Ideas for your ASD survival bag:
- Food sensitivities and allergies (gluten free for instance) – not just for their bag but for the entire family. You will be living in close quarters and these normally off limit items will be more accessible than ever. This is especially important if their allergies are severe, as contact with allergens could make the situation go from bad to worse.
- It is extremely important that the food and items packed are familiar to your child.
- Sensory needs – headphones, weighted vests (or just encourage them to wear their kit all day), clothing that meets their acceptance.
- Comfort items- these need to be used familiar items and will extend beyond normal comfort items. Silverware and dishes they normally eat with, the same clothes (interchange for a while or wash repeatedly) that they have at home. Your bag needs to be an extension of the home they left.
- Pay attention to your child’s triggers and what helps them cope. Then add these to your bag and the special needs form.
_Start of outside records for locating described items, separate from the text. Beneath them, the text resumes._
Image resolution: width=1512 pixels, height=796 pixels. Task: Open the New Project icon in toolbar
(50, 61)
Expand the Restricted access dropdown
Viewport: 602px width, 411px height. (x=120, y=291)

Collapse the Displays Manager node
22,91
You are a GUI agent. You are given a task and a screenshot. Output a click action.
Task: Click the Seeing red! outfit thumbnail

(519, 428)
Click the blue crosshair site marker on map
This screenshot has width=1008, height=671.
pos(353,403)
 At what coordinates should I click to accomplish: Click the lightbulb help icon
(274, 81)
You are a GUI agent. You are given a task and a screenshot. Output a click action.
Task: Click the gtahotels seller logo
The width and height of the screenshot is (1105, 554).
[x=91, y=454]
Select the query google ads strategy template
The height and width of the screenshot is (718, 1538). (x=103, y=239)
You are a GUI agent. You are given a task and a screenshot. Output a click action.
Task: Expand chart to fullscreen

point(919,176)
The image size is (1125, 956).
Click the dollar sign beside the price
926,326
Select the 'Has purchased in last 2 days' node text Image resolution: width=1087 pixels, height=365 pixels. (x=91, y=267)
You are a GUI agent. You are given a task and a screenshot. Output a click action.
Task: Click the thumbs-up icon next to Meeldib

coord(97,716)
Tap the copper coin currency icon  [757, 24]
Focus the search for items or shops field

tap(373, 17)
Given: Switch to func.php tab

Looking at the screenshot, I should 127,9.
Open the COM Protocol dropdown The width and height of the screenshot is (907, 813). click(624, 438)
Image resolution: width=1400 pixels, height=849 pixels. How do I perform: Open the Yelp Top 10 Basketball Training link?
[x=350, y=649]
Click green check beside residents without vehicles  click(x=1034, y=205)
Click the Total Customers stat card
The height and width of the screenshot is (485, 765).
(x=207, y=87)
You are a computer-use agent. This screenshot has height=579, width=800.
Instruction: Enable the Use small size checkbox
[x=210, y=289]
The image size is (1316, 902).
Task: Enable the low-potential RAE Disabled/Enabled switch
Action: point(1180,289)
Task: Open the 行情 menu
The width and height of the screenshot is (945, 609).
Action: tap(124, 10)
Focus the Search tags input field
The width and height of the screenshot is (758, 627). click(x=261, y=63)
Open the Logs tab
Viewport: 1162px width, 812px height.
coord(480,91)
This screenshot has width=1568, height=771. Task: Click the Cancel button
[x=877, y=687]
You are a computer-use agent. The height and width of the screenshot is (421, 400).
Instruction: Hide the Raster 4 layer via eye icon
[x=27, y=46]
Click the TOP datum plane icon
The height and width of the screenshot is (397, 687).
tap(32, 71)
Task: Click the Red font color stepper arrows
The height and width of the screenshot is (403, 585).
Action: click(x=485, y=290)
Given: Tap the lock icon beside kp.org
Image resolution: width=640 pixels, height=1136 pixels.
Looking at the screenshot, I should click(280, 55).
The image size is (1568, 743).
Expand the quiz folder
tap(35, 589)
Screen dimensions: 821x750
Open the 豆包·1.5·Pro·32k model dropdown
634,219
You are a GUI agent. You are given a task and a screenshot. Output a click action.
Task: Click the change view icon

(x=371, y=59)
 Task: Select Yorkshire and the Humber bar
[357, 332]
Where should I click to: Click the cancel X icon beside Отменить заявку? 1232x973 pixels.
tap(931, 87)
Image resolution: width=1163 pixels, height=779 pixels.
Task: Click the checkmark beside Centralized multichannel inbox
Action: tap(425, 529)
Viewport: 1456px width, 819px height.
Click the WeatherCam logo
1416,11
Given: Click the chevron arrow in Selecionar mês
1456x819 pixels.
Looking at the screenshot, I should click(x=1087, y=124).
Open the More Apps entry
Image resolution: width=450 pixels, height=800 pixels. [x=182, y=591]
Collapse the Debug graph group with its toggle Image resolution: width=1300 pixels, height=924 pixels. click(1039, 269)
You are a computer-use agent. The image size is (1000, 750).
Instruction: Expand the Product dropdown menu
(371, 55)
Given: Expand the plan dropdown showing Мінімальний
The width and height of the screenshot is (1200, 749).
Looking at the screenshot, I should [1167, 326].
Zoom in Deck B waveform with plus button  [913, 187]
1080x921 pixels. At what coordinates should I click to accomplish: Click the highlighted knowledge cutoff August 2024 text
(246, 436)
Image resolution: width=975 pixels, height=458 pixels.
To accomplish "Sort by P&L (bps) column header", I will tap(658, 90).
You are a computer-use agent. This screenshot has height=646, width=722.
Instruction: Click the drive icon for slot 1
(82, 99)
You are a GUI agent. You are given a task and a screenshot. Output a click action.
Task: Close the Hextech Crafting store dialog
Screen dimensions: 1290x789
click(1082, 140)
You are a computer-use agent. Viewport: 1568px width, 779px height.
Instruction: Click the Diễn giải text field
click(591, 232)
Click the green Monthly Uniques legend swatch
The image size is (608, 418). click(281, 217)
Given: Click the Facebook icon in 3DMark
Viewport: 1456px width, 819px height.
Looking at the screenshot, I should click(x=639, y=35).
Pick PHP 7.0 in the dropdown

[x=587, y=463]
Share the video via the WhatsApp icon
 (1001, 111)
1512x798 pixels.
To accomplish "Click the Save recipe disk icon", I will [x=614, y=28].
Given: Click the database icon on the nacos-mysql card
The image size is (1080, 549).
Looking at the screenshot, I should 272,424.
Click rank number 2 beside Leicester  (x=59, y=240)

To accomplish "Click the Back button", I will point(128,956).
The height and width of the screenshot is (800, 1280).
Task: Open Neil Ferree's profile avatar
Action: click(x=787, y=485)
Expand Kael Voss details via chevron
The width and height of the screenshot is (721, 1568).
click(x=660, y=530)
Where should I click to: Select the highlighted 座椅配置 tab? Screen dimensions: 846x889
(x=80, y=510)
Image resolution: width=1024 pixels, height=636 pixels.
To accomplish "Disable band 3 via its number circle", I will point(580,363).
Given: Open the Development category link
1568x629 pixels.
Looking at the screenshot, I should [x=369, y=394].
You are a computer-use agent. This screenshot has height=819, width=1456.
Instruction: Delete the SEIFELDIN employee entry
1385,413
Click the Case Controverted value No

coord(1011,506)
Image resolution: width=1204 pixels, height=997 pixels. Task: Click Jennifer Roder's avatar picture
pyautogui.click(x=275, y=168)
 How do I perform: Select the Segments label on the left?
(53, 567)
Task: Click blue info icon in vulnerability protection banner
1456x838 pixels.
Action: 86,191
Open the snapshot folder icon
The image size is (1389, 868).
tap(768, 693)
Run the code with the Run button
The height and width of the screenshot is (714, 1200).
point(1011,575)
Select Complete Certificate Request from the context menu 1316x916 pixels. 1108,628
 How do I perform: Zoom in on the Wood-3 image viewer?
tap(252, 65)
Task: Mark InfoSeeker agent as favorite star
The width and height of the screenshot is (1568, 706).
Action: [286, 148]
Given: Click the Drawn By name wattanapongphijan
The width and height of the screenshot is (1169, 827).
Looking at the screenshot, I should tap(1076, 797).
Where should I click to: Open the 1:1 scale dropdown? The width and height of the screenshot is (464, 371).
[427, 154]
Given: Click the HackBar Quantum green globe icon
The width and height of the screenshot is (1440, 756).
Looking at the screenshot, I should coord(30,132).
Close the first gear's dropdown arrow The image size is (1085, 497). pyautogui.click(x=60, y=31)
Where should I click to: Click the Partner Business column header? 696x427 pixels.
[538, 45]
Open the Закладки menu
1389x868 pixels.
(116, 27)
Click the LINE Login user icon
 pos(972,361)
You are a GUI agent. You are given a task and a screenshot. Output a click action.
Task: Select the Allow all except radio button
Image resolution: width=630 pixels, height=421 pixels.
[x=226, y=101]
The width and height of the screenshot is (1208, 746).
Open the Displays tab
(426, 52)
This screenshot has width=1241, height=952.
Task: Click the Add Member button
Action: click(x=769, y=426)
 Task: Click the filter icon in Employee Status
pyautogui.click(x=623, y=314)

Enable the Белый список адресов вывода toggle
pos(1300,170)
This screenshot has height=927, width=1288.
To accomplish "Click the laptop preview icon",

- Entertainment should be based on your child’s favorite things and be varied enough to maintain their attention. Don’t pack things that are too challenging or easy; look for a balance to avoid melt downs. If you HAVE to bring the DVD player pack LOTS OF BATTERIES or a solar charger.
- lighting – this is important for adults as well. Headlamps won’t be considered for them unless they are introduced to them early on. Consider packing Glow Stick Bracelets or necklaces. They are a terrific distraction for kids and help with lighting.
- Luggage tag – Their name, your contact info, and information about triggers and helps if possible. If they get separated from you this will help others be able to find you and help them to be more aware of your child’s special needs. The tag is to remain on their survival kit at all times. if you want to have a medical bracelet type they can wear that would work too.
Remember, YOU are your child’s greatest advocate, and the best one to prepare them for a disaster.